Ford Model T wins ‘Best Parade Car’ trophy

HAMILTON — For the first time, Kerry and Kim Buchenroth, residents of Indian Lake, Ohio, the source of the Great Miami River, traveled downstream to roll their 1915 Ford Model T Huckster Truck in the annual Antique and Classic Car Parade.

They walked away with one of the top trophies — Best Parade Car.

“We wanted to come down last year, but it rained,” Kerry said. “Brass and rain do not mix.”

The Buchenroths have owned the car for two years, he said, and have rebuilt it from the frame up.

The couple has been collecting and restoring antique cars for about a decade, they said, and have three Model T Fords, but that particular model has been a recent addiction.

“We kept buying all these ‘basket cars,’” Kim said, “where a lot of the pieces are in a basket and you hold one up and say, ‘What is this for?’

“So I said let’s get something simpler, so we bought this one and now we can’t stop.”

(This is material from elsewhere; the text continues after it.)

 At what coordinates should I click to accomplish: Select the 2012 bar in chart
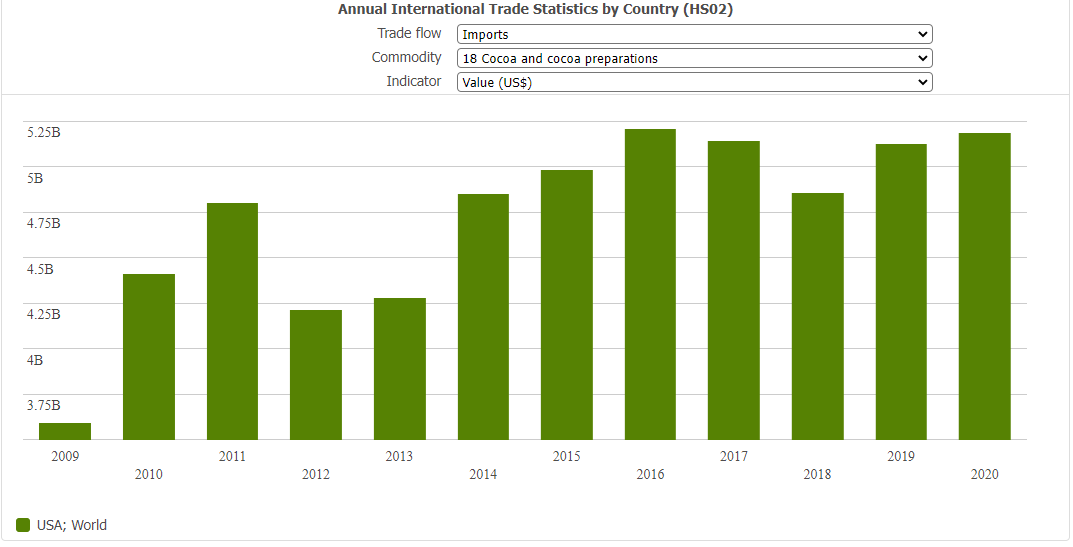click(x=316, y=374)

But, her husband added, they still have one more Model T to go because they want to have one for each of their four grandchildren.

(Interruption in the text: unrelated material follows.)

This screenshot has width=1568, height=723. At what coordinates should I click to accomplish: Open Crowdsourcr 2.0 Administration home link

The trophy for the oldest car in the 56th annual edition of the parade was a 1910 Maxwell, currently owned by Scott Vaaler, a Hamilton native now living in Glendale.

Vaaler said that the Maxwell has been in 55 of the 56 parades, driven before him by his father and grandfather. The only year the car wasn’t in the parade was the year after a cousin drove it and the engine had a meltdown and so spent the next year in the shop.

Vaaler has been driving it in the parade since 1980, and it was the lead car in 1984.

The Judge’s Choice trophy went to this year’s lead car, a 1911 Cadillac Model 30, owned by Thomas Wallace of Dayton.

Wallace said he purchased the car, which was the last Cadillac to have a crank starter, at an auction in Milford in 2003. It had been in storage since 1922.

“From what I knew, the ol4d caddy looked complete, but in sad shape,” Wallace said.